Thursday, 27 December 2018

When Eyes Deceive.

There was a particularly striking young woman in the coffee shop today, and I’m sure my motive will escape misconstruction when I say that it is ever my need to discover what factor or factors are the cause of making a striking young woman look particularly so. And that’s why I studied her face for a few seconds and soon realised that the primary agent was her eye make-up. It was heavy.

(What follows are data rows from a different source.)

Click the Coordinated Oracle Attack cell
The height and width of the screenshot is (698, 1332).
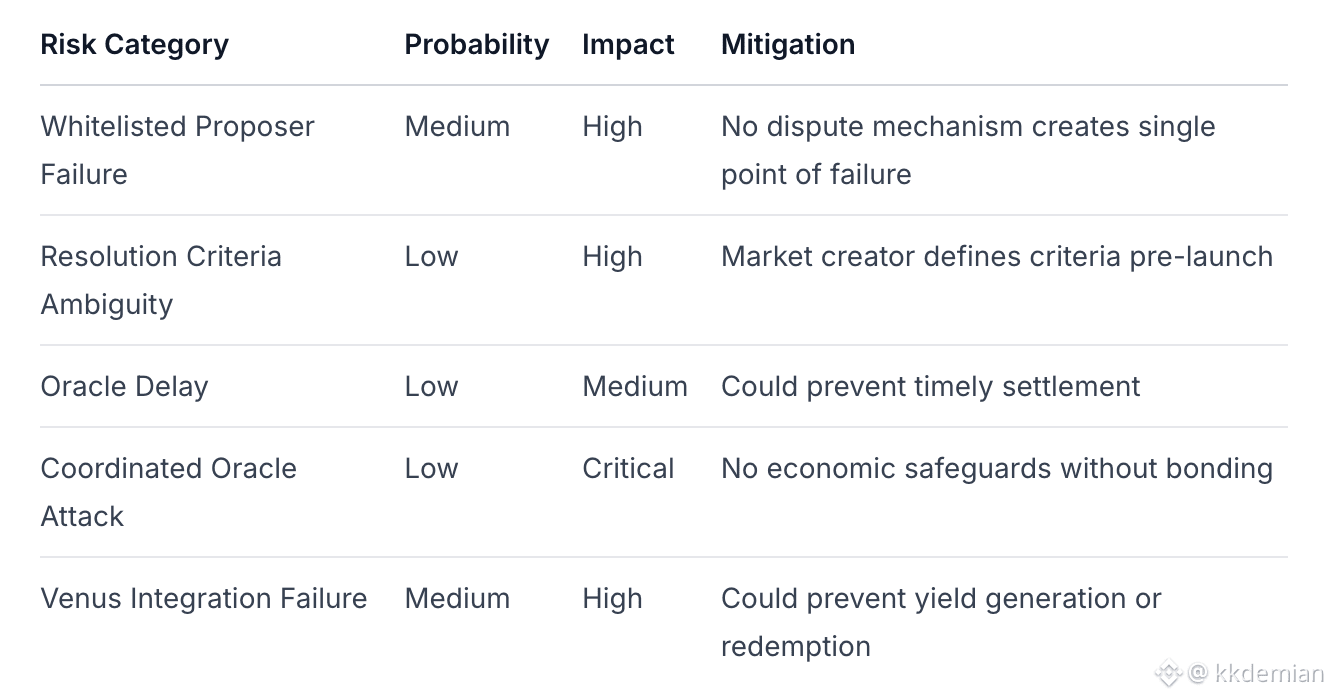tap(168, 492)
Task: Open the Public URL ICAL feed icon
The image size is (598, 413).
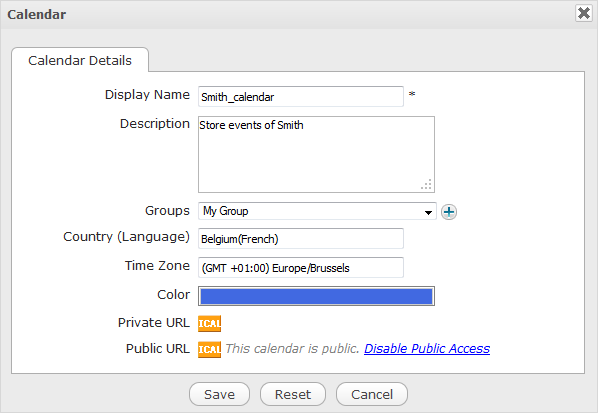Action: click(209, 349)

So then I perused the fact over my Americano and quite expensive Belgian something-or-other fancy bun, and soon came to an interesting conclusion. The appearance of a person’s eyes can be, and usually are, radically altered by the strength and style of eye make-up. And you now what that means: it means you can neither assess their outer selves nor trust the inner person. That’s because:

a. You don’t know what they actually look like in real life, and

b. The revelations about character traits, which are usually so reliable if you know how to read them, are all but lost behind a cloaking device of Klingon-esque proportions.

So that must be my lesson for today. When encountering heavy eye make-up, ask first what it is trying to hide. (And while I’m at it, scorn the skilled make-up artist who works to create a false face in order to trap the unwary.)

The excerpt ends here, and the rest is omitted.